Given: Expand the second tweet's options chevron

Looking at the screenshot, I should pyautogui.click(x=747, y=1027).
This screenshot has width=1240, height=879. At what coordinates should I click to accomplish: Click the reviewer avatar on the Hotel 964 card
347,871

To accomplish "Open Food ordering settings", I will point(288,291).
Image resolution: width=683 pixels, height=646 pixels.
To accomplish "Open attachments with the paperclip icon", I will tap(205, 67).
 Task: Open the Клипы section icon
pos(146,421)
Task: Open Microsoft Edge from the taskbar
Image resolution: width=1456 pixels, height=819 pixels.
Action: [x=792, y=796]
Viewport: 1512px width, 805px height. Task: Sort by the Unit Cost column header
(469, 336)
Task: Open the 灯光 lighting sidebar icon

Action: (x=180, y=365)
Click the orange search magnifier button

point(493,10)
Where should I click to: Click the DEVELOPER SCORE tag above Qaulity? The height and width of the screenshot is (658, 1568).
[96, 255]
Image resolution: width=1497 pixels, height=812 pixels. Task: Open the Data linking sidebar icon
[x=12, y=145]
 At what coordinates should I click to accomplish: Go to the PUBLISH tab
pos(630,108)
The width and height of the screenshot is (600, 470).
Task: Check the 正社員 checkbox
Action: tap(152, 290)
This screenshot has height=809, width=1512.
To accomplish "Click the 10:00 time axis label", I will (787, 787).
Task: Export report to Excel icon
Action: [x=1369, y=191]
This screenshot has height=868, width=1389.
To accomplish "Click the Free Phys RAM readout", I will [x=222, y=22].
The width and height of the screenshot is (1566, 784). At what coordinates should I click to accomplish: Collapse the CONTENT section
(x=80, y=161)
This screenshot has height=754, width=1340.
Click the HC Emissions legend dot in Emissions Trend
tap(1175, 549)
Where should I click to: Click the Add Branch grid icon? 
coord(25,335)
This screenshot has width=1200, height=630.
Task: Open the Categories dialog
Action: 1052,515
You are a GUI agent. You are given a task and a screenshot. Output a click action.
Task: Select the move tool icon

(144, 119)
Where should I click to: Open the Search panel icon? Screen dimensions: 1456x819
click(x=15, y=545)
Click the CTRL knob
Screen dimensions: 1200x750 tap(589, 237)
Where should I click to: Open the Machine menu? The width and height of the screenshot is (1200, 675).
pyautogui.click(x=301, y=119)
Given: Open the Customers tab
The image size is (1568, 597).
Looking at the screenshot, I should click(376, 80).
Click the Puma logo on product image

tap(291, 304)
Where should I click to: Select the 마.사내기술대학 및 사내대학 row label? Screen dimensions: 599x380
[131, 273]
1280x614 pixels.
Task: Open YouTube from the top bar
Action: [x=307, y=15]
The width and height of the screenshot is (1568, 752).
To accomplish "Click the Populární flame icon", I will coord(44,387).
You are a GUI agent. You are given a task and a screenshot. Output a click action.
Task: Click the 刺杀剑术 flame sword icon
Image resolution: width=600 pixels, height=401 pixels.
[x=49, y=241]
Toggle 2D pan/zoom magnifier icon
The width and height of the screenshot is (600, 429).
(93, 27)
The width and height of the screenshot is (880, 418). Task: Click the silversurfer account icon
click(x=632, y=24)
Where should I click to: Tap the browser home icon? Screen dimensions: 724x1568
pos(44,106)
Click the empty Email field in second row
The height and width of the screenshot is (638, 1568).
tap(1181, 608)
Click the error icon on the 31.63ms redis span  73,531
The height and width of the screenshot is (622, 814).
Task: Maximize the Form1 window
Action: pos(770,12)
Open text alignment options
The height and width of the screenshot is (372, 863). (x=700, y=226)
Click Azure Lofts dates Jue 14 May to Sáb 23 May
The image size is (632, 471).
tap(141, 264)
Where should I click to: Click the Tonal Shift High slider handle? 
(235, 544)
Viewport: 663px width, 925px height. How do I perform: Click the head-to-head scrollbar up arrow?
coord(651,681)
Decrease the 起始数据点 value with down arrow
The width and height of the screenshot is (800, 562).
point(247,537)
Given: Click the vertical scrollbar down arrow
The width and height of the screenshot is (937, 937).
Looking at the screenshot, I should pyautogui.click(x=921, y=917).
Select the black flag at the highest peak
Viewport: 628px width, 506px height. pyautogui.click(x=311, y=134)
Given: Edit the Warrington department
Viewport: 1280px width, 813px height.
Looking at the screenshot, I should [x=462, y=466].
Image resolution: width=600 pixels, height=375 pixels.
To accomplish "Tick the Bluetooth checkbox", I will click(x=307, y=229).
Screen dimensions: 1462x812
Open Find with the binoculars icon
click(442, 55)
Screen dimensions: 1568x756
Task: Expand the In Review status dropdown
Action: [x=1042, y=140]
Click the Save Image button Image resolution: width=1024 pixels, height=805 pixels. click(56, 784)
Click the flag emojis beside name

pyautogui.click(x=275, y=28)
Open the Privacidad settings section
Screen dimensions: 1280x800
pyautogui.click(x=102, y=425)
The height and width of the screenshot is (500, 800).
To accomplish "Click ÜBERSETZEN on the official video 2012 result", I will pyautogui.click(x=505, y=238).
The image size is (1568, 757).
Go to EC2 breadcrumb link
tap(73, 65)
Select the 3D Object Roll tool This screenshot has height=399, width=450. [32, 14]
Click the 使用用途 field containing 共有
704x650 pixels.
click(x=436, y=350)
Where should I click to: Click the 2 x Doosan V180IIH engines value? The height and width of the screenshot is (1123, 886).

::::::::

課題概要.
上の項目から、語「button」を含む行をすべて集めて書き写すこと。

作業結果.
Click the orange search magnifier button
Click the Save Image button Image resolution: width=1024 pixels, height=805 pixels. click(56, 784)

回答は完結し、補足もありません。